Vladimir Galeana

 

Los expertos en el tema han asegurado que el poder desgasta, y más cuando no hay resultados tangibles e inmediatos. Le ocurrió a muchos mandatarios en el pasado, y hasta ahora la figura Adolfo López Mateos es la que conserva mejores referencias, aunque muchos lo tildaron de ser “”El Presidente Playboy” por los supuestos romances extra arbitrales que mantenía. El populismo gubernamental implementado por Luis Echeverría Álvarez lo colocó al final de su mandato en una condición de rechazo popular que prácticamente provocó que los últimos meses de su gobierno se convirtieran en un infierno. Aquella manifestación de “Jóvenes Fascistas” mostró su intolerancia. 

 
Lo mismo le ocurrió a José López Portillo con el episodio en el que aseguró que ya nos habían saqueado y que nunca más nos volverían a saquear, fingiendo de forma teatral derramar una lágrima en la tribuna más alta del país . Su gobierno estuvo marcado por una brutal corrupción, y los deslices del poder de su hermana Margarita marcaron su destino hacia el ostracismo.
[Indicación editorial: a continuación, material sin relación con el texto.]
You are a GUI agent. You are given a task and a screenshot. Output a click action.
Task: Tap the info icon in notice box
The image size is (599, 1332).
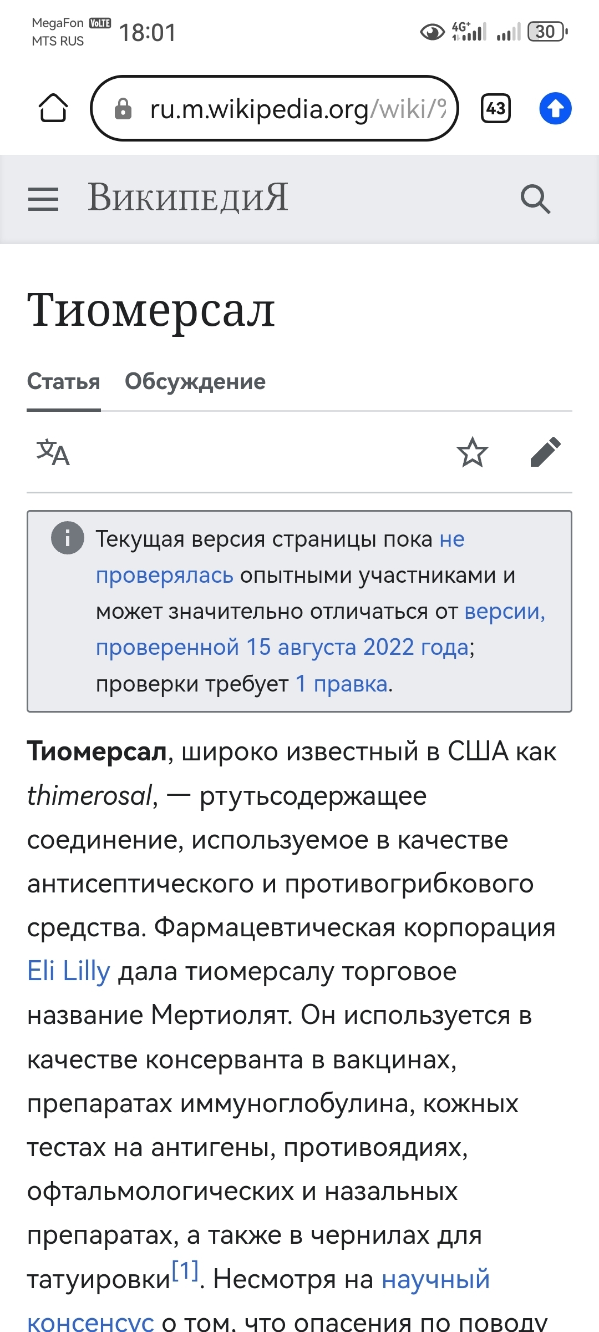coord(68,538)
A Miguel de La Madrid Hurtado se le acusó de “anodino”, pero su comportamiento austero lo salvó de la maledicencia popular y hoy se le recuerda con respeto. Carlos Salinas de Gortari inició la época de los Presidentes jóvenes con una visión distinta y con mayor cuidado de la economía nacional. Después vino Ernesto Zedillo Ponce de León, a quien muchos consideran un mandatario ejemplar y austero, y que a su salida decidió radicar en Estados Unidos donde ha construido una enorme fama académica en Yale, una de las más prestigiosas universidades del mundo siendo Director del Centro para el Estudio de la Globalización, y participa en Programas de la ONU relacionados con financiamiento a países en vías de desarrollo. Es el único expresidente que renunció a una parte de su pensión vitalicia. También es Consejero de la Fundación de Bill Gates, y en el 2003 recibió el Doctorado Honoris Causa de la Universidad de Harvard.
 
Enrique Peña Nieto surge a partir del poderío político del “Grupo Atlacomulco” después de realizar una buena gestión en la Gubernatura del Estado de México. Mucho se dijo de su frivolidad y recibió críticas brutales por su azaroso matrimonio con la actriz Angélica Rivera, además de que se le acusa de haber encabezado un gobierno plagado de actos de corrupción, pero hasta la fecha no existe expediente alguno abierto en su contra y lleva una vida que parece disfrutar mucho.
 
             (Fotografía REUTERS / Carlos Jasso)
Andrés Manuel López Obrador es el presidente que más “calle” ha tenido por su activismo social previo a su llegada al poder. Recorrió el país innumerables ocasiones despotricando contra quienes detentaban cargos públicos y asegurando que él haría las cosas de manera distinta porque el no era corrupto y nunca había robado nada a nadie. Aunque se dijeron muchas cosas de los episodios violentos en su niñez y juventud, la gente creyó que marcaría un antes y un después, y de verdad que lo está cumpliendo, porque la ineficiencia y la disposición voluntarista del dinero público, que pertenece a todos los mexicanos, esta convirtiéndose en una tragedia.
 
El problema es que su veleidosidad ha provocado un desastre financiero con el dinero de todos los mexicanos porque no lo utiliza para generar bienestar, lo regala para comprar conciencias y votos. AMLO tiro a la basura más ciento veinte mil millones de pesos al desechar el Aeropuerto de Texcoco, y también provocó la tragedia que en Hidalgo provocó la muerte de 137 seres humanos que poco le importaron. Saludo a la Madre de Joaquín Guzmán Loera, el narcotraficante más sanguinario, y dejó en libertad a su hijo violando la Constitución. 
 
Hoy los mexicanos lamentamos un gobierno voluntarista de un solo hombre que pulula en los rincones de Palacio Nacional rumiando sus desventuras porque el dinero se le acaba a causa de sus excesos populistas y su mal gobierno. Los números arrojan un decrecimiento del diez punto seis por ciento, el promedio de asesinatos por día supera lo inimaginable y el recuento es de más de cincuenta y tres mil en lo que lleva de su gobierno. La pandemia del Covid-19 lo sitúa dentro de los márgenes de la estupidez, y en materia económica en el desastre. Por si eso fuera poco, de acuerdo a Consulta Mitofsky su popularidad está en el 46.1 por ciento. El problema para todos los mexicanos es que la crisis está a la vuelta de la esquina, y no existe por el momento una oposición que pueda ganar el congreso para obligarlo a rectificar. Pobre México. Al tiempo.